*TEXT SEGMENT:*
┌──

An interesting question is how actually the compiler performs dynamic stack allocations. To answer that question, first, we have to make a little excursion into the operating system and see how it manages stack memory internally. I will concentrate here on Windows.

A certain amount of each process’ virtual memory is used by its threads as stack memory. Windows initially only reserves stack memory for a thread and commits it on demand, in order to avoid unnecessarily wasting page-file backed virtual memory. Reserved memory is a portion of a process’ virtual memory, which is not mapped to physical memory yet and hence, is not backed by the page-file. Committed memory in contrast is mapped to physical memory and page-file backed. The amount of reserved and committed memory can be specified by changing the PE header (SizeOfStackReserve, SizeOfStackCommit fields in the IMAGE_OPTIONAL_HEADER structure), or directly for a specific thread when calling CreateThread (dwStackSize parameter and the STACK_SIZE_PARAM_IS_A_RESERVATION flag). By default, for a new thread 1 MB of memory is reserved for the stack and 4 KB of this memory is initially committed.

└──

*STUDY QUESTIONS:*
A. List every code identifier that the passage on Windows stack memory names for setting a thread's reserved and committed stack memory.
B. In the passage on Windows stack memory, how much of a new thread's stack memory is committed at the start by default?

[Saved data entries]
┌──

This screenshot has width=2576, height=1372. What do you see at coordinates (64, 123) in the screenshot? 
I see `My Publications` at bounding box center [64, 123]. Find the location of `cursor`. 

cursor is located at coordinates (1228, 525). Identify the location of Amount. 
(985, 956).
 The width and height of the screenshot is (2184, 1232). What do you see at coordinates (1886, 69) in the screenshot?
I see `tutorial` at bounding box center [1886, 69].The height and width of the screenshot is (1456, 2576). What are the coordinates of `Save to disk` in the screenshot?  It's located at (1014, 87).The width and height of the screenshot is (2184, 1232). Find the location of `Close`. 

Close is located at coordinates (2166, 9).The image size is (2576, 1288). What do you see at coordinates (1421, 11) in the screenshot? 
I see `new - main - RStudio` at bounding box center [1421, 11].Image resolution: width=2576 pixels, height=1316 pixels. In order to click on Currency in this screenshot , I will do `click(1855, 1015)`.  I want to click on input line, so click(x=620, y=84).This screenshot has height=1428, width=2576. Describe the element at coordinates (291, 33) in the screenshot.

└──

*OUTPUTS BY TASK:*
A. SizeOfStackReserve, SizeOfStackCommit, IMAGE_OPTIONAL_HEADER, CreateThread, dwStackSize, STACK_SIZE_PARAM_IS_A_RESERVATION

B. 4 KB